The UAE leads the Middle East and North Africa (Mena) region in transport infrastructure development even as the country’s diversification strategy has meant that the travel and tourism industry now comprises 3.5 per cent of overall gross domestic product, according to data released yesterday.
Tourism prospects for the UAE remain buoyant this year despite a global restraint on consumer spending following last year’s credit crunch and a weakening US dollar, Jean-Claude Baumgarten,
President of the London-based World Travel and Tourism Council (WTTC) told Emirates Business on the sidelines of the ongoing Tourism Development and Investment Market 2008 in Dubai.
“The UAE’s successful diversification strategy has meant that the country has seen a shift away from oil income and a healthy development of all service sectors including travel and tourism. The buoyant economic growth in the region means the travel and tourism industry comprises 3.5 per cent of the UAE’s overall GDP,” said Baumgarten.
The UAE also witnessed the largest government expenditure in the Gulf region on tourism last year, according to Baumgarten. “The UAE is the regional leader in transport infrastructure development and among the top countries in the world in terms of infrastructure ranking,” Baumgarten said.
The UAE ranks seventh in the world in air transport infrastructure, 12th in the world in terms of roads development and connectivity and ninth globally in terms of port infrastructure, according to WTTC research.
The UAE is followed by Qatar, which ranks 35th in the world in terms of air transport infrastructure, Kuwait which ranks 27th in the world in terms of road infrastructure and Bahrain which ranks 26th globally in terms of port development.
“Expectations in 2007 surpassed the results from 2006 in all areas of tourism activities but UAE has experienced major increase in government expenditure, capital investment and visitor exports,” he said. “Forecasts for the next years will be more stable, I think.
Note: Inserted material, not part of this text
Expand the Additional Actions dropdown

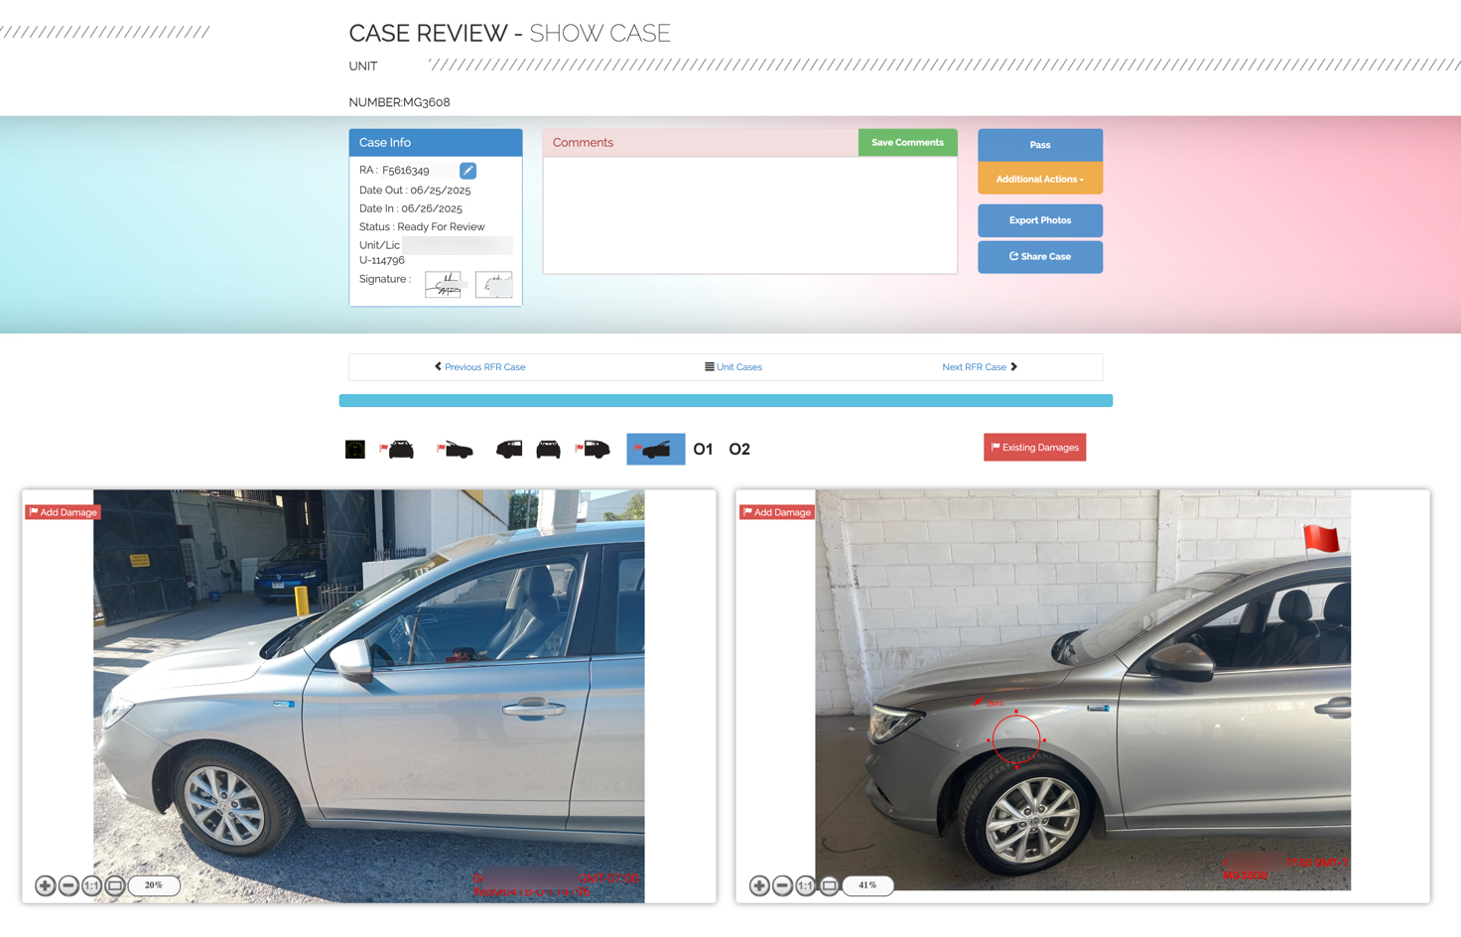click(x=1040, y=179)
The Mena region is well above the world average in terms of the travel and tourism industry industry’s contribution to the overall GDP of the country,” Baumgartner said.
As a percentage of GDP, the travel and tourism industry in the Mena region averages around 13 per cent as compared to approximately 10 per cent on average for the rest of the world, according to WTTC statistics.
“Last year, Qatar witnessed almost a 20 per cent increase in the business travel segment, compared to its own figures in the same segment for 2006, while Oman’s move to increase government expenditure on travel and tourism by almost 15 per cent means the country’s [travel and tourism] industry is likely to see stable and consistent growth over the next decade,” Baumgartner said.
Middle East forecast
The 2008 forecast for the industry’s annual growth rate in the Middle East remained constant from last year’s forecast at five per cent even as the forecast for growth in North America, Europe and Africa took a dip from last year’s forecast on the back of restrained consumer spending.
Baumgartner said that while deteriorating economic conditions, particularly in the housing and credit markets across the globe, increased concerns about prospects for the tourism industry this year, Dubai’s travel industry was more or less insulated from its impact due to the excellent infrastructure and myriad choices for different budget segments.
“The US dollar’s weakness is curtailing the travel plans of residents of dollar-bloc countries but it is boosting their inbound tourism,” he said.
On the rising oil prices impacting the industry’s growth globally, Baumgartner said oil prices will see a downward trend in the first half of this year averaging around the $80-mark.
“Higher energy prices are a two-pronged challenge – they squeeze household budgets and raise the cost of a key input for the industry,” he said.